These plots confirm that texts manually labelled as, for example, "M&A | Investments" often get classified as "Company | Product News", which is a pair of categories our human labeller often struggled to discriminate as well. Similarly, texts manually labelled as "Legal | Regulation" (which the model seems to rarely use for Q&A texts) often get classified as "Fed | Central Banks".

##### 2.3.1.2.4 `chunking=True`, `maxlength=512`

With these arguments, longer texts (3% of the data) will be chunked into equal-sized texts. All information will thus be considered for classification. Some `uid` will no longer be unique.

In [None]:
process_finbert(
        finbert_tokeniser=finbert_topic_tokeniser,
        finbert_model=finbert_topic_model,
        save_folder=output_data_folder,
        label_dict=id2label,
        data_folder=processed_data_folder,
        chunking=True,
        max_length=512,
        qa_only=False
        )

In [None]:
evaluate_model_performance(
                          data_folder=processed_data_folder,
                          finbert_folder=output_data_folder,
                          label_dict=id2label,
                          chunking=True,
                          max_length=512
                          )

Since the evaluated dataset still contains 108 texts, it is either that none of the chunked texts are part of the ground truth dataset or that all chunked texts in the ground truth dataset ended up with the same label. Thus, it is unsurprising that the evaluation results are exactly the same as before.

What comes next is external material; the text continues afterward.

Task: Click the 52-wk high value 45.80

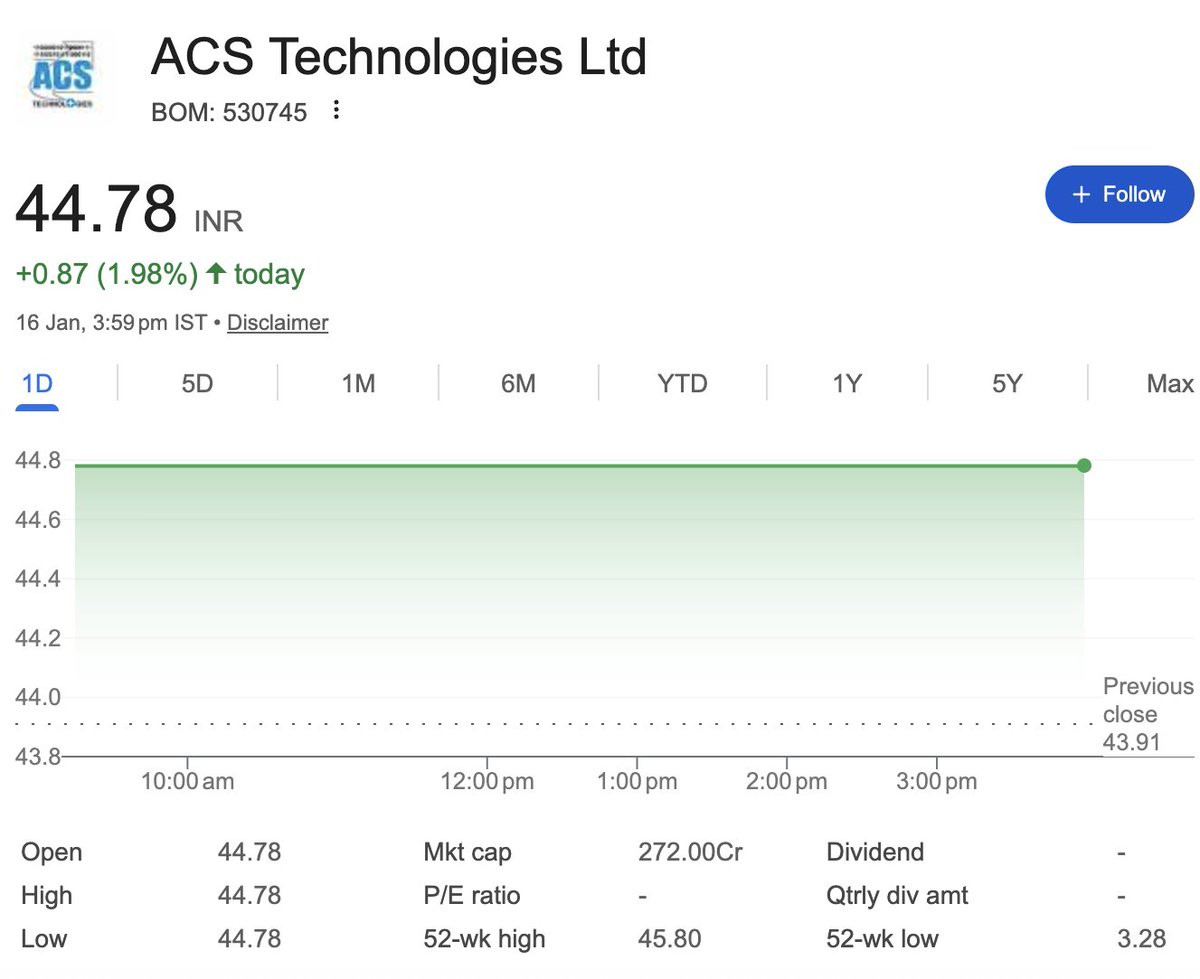Action: click(669, 939)
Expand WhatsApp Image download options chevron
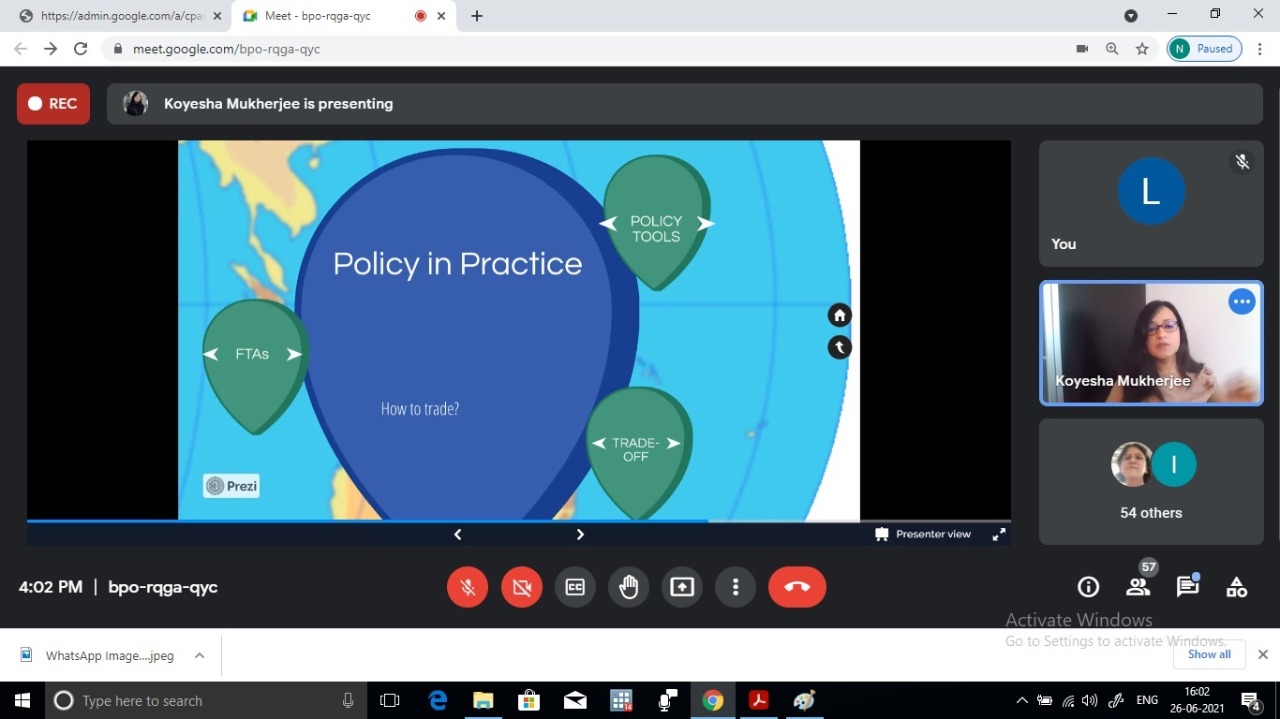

We will relabel the output of this model for later use, but will not re-evaluate the relabelled outcome, since the above result already shows that there will be no difference to the previous re-evaluation (2.3.1.2.2).

In [None]:
# reclassify the model
reclassify_finbert(
                  finbert_folder=output_data_folder,
                  label_dict=id2label,
                  chunking=True,
                  max_length=512,
                  exclude='General News | Opinion'
                  )

##### 2.3.1.2.5 `chunking=True`, `maxlength=128`

We will also try shorter chunks to see if it can help reduce the prevalence of the `General News | Opinion` label and improve model accuracy.

First, let us check how many texts will get chunked now.

In [None]:
plot_finbert_token_lengths(processed_data_folder, finbert_topic_tokeniser, max_length=128)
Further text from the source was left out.